• **O que fazer**
1. Por favor, responda com base no texto sobre a imunidade de juízes:
(a) Em que data o pronunciamento foi publicado no DSF?
(b) A que partido pertence o autor?
(c) O que o Congresso Nacional e o Senado discutem, segundo o orador?
2. Reescreva o trecho do texto sobre a imunidade de juízes que começa em "Nome completo: Roberto" e termina em "CIDADÃO, QUALIDADE, MAGISTRADO.", trocando "Discurso" por "Pronunciamento".
3. Diga se cada afirmação concorda com o texto sobre a imunidade de juízes e cite as palavras que decidem:
(a) O pronunciamento saiu na página 9775 do DSF.
(b) O orador revisou o próprio pronunciamento.
(c) O orador critica as prerrogativas necessárias e democráticas dos parlamentares.

• **Trecho da fonte**

◆ ◆ ◆ ◆ ◆

Discurso no Senado Federal

ALERTA PARA O PERIGO QUE REPRESENTA A IMUNIDADE DE JUIZES.

Autor
Roberto Requião (PMDB - Movimento Democrático Brasileiro/PR)
Nome completo: Roberto Requião de Mello e Silva
Casa
Senado Federal
Tipo
Discurso
Resumo por assunto
JUDICIARIO.:
  • ALERTA PARA O PERIGO QUE REPRESENTA A IMUNIDADE DE JUIZES.
Publicação
Publicação no DSF de 04/06/1998 - Página 9775
Assunto
Outros > JUDICIARIO.
Indexação
  • NECESSIDADE, REVISÃO, ALTERAÇÃO, LEGISLAÇÃO, JUDICIARIO, BRASIL, GARANTIA, JUIZ DE DIREITO, IMUNIDADE, AUTORIDADE JUDICIARIA, OBJETIVO, PREVENÇÃO, ABUSO, RESULTADO, IMPUNIDADE, CIDADÃO, QUALIDADE, MAGISTRADO.

O SR. ROBERTO REQUIÃO (PMDB-PR. Para uma comunicação. Sem revisão do orador.) - Sr. Presidente, Srªs. e Srs. Senadores, o Congresso Nacional e o Senado da República, principalmente, discutem a redução de algumas absurdas imunidades parlamentares. Não me refiro às necessárias e democráticas prerrogativas, mas ao abuso das imunidades que, pela sua própria existência, fazem com que pessoas que têm complicações com a justiça proponham suas candidaturas para se tornarem imunes ao abrigo do Congresso Nacional.

◆ ◆ ◆ ◆ ◆

• **Dados fornecidos**
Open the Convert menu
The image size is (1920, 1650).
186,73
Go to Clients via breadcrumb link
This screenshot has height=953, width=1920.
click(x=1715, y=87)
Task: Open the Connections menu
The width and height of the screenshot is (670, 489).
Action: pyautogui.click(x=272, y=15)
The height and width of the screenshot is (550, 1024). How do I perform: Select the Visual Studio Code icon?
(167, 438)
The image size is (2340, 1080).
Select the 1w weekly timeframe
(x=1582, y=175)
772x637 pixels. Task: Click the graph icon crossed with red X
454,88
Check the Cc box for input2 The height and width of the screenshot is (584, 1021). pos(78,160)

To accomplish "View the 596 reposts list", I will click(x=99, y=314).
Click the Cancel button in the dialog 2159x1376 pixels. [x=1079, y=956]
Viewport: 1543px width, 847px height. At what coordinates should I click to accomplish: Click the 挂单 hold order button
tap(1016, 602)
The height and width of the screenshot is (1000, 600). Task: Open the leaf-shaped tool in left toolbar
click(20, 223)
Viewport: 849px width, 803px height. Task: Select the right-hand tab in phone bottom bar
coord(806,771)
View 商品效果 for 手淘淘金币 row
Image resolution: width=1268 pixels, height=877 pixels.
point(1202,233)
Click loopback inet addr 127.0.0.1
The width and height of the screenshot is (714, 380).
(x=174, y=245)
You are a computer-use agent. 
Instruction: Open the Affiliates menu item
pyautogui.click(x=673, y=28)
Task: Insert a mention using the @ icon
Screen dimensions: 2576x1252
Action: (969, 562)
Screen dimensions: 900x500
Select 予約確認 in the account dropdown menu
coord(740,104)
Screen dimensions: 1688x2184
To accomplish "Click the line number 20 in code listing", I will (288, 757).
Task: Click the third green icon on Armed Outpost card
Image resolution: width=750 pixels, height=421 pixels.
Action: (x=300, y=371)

◆ ◆ ◆ ◆ ◆

• **Respostas dadas**
1.
(a) Em 04/06/1998.
(b) Ao PMDB (Movimento Democrático Brasileiro).
(c) A redução de algumas absurdas imunidades parlamentares.

2.
Nome completo: Roberto Requião de Mello e Silva
Casa
Senado Federal
Tipo
Pronunciamento
Resumo por assunto
JUDICIARIO.:
  • ALERTA PARA O PERIGO QUE REPRESENTA A IMUNIDADE DE JUIZES.
Publicação
Publicação no DSF de 04/06/1998 - Página 9775
Assunto
Outros > JUDICIARIO.
Indexação
  • NECESSIDADE, REVISÃO, ALTERAÇÃO, LEGISLAÇÃO, JUDICIARIO, BRASIL, GARANTIA, JUIZ DE DIREITO, IMUNIDADE, AUTORIDADE JUDICIARIA, OBJETIVO, PREVENÇÃO, ABUSO, RESULTADO, IMPUNIDADE, CIDADÃO, QUALIDADE, MAGISTRADO.

3.
(a) Sim: "Publicação no DSF de 04/06/1998 - Página 9775".
(b) Não: "Sem revisão do orador."
(c) Não: "Não me refiro às necessárias e democráticas prerrogativas, mas ao abuso das imunidades".